Hunter isolates a slice of life primarily in a trailer park, her characters grappling with the dimensions of their limited choices—in particular Dayna (Baby Girl) and Perry, rebellious teens who seek heady moments of freedom by sneaking out at night to get drunk and steal cars. Red-eyed and sleepless, they appear in class each day only to repeat their antics in an effort to alleviate what they assume is boredom. Perry has begun to question why she follows Baby Girl into the night, her friend’s half-shaved head and bizarre makeup the face she turns to an indifferent, even hostile world since her older brother’s motorcycle accident left him with severe brain damage. Baby Girl is angry; she needs an outlet for the feelings that build up inside her.
The cluttered confines of the double-wide Perry shares with her mother and stepfather grow ever smaller for the more attractive of the two girls. She privately nurtures a crush on classmate Travis while studiously ignoring a once-beautiful mother, Myra, who hides behind nightly drunkenness when her husband leaves for his overnight shift at the local prison. Perry’s stepfather, Jim, is the only responsible (if enabling) adult, consciously forcing himself “not to lie on the ground and wail” while doing his rounds at the prison. He returns home to greet his bleary-eyed wife and errant stepdaughter, whom he drives to school each day. Perry has the beauty her mother once enjoyed but hasn’t learned the meaning of self-worth, taking her cues from those around her with few options and little imagination.

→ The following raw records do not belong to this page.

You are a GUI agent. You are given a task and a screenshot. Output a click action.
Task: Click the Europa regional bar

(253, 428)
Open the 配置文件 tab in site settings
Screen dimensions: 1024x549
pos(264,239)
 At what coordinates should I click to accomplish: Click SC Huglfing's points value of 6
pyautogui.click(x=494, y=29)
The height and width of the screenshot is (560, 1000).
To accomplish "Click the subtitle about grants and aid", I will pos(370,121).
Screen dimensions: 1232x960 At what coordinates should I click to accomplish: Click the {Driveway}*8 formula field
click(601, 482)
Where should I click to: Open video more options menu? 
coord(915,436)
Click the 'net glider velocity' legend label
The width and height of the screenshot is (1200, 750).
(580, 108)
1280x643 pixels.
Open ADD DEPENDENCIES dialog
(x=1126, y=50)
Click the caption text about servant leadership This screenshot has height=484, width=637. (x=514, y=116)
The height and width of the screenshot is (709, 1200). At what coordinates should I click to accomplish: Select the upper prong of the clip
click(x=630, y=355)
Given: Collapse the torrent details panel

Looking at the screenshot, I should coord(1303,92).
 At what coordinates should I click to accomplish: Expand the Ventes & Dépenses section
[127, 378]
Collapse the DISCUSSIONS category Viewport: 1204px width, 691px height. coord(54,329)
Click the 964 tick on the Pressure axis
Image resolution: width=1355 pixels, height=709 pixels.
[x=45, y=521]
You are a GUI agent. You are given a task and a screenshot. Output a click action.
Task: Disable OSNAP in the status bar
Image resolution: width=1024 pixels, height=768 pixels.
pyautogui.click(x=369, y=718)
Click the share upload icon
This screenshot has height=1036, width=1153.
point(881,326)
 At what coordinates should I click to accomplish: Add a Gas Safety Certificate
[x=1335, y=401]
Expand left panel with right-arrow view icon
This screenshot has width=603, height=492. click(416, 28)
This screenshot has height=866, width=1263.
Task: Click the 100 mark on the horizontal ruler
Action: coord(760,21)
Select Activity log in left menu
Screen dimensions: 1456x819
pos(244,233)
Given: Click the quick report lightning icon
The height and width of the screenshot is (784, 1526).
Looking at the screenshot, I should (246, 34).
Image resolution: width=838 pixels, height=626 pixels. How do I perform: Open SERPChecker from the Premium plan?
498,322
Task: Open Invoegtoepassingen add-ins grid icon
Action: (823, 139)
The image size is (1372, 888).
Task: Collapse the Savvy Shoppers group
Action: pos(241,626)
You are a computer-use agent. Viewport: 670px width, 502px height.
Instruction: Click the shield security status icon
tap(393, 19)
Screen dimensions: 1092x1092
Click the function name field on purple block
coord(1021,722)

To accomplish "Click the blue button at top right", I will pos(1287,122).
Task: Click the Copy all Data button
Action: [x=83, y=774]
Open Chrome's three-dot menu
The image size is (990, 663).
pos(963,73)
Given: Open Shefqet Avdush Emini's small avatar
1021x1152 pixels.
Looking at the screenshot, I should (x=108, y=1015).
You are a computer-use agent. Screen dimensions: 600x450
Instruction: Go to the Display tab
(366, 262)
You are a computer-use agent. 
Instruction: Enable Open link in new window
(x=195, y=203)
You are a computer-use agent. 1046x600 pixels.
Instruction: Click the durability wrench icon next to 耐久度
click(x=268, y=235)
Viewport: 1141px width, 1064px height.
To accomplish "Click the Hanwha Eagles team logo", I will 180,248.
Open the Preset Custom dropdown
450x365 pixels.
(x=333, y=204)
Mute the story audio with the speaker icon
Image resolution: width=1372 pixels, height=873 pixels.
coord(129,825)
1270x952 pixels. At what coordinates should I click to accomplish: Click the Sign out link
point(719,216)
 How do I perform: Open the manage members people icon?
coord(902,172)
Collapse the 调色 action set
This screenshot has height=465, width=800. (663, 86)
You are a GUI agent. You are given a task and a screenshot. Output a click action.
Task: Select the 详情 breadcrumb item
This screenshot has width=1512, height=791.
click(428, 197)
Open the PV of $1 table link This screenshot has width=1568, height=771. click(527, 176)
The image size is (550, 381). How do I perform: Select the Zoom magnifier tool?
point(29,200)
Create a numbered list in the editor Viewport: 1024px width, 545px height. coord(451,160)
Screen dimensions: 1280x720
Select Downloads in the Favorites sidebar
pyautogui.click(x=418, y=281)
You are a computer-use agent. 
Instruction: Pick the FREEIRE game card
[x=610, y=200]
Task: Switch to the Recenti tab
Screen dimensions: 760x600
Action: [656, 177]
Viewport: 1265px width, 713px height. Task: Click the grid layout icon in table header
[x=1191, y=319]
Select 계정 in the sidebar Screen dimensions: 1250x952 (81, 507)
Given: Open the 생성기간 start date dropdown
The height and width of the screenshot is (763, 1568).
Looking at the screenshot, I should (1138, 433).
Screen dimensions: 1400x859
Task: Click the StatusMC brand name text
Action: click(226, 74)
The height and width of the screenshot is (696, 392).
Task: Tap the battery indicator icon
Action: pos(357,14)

Another character, Jamey, lurks around the edges of the girls’ activities. He has made overtures to both Baby Girl and Perry on Facebook, posing as a high school student. His real object is Perry, and the fact that he lives with his mother in a trailer nearby gives him more insight into how he might approach the girl with whom he has become obsessed. Jamey harbors fantasies, watching the girls as they come and go, even making friends with Myra, though he uses a made-up name. Jamey proves a catalyst in a drama fueled by angst, rage, dissatisfaction, and diminishing hope in a world of few rewards. However dire the circumstances, Lindsay holds her finger firmly on the pulse of her story, building its interlocking emotional structure, a fragile edifice at best. But it is this very fragility that makes the novel so seductive, relatable humanity caught in a vortex of bad choices.
The girls are an anomaly, a pairing of ugliness and beauty. Baby Girl claims a rough identity that is purposefully off-putting. Perry’s beauty, on the other hand, allows her to dabble in outlaw behaviors with a sense of invincibility, however false the reality. The girls pursue ugliness in provocative behavior, Baby Girl emotionally damaged, desperate for escape, Perry equally lonely and taking her cues from inauthentic sources. There are no solid adults for guidance, even the conscientious Jim defeated by the burdens that leach his energy and pound his goodness into pulp.
In the end, it is the screeching howl of wrongness, one mistake, one misstep too many, that pushes this group of people into a fatal reckoning, a moment of utter defeat. Despite the despair of a circular existence, the characters cling to hopefulness, the idea that things could be different without any personal effort—that ugly girls can transcend their foolishness one more time, that fate will intervene.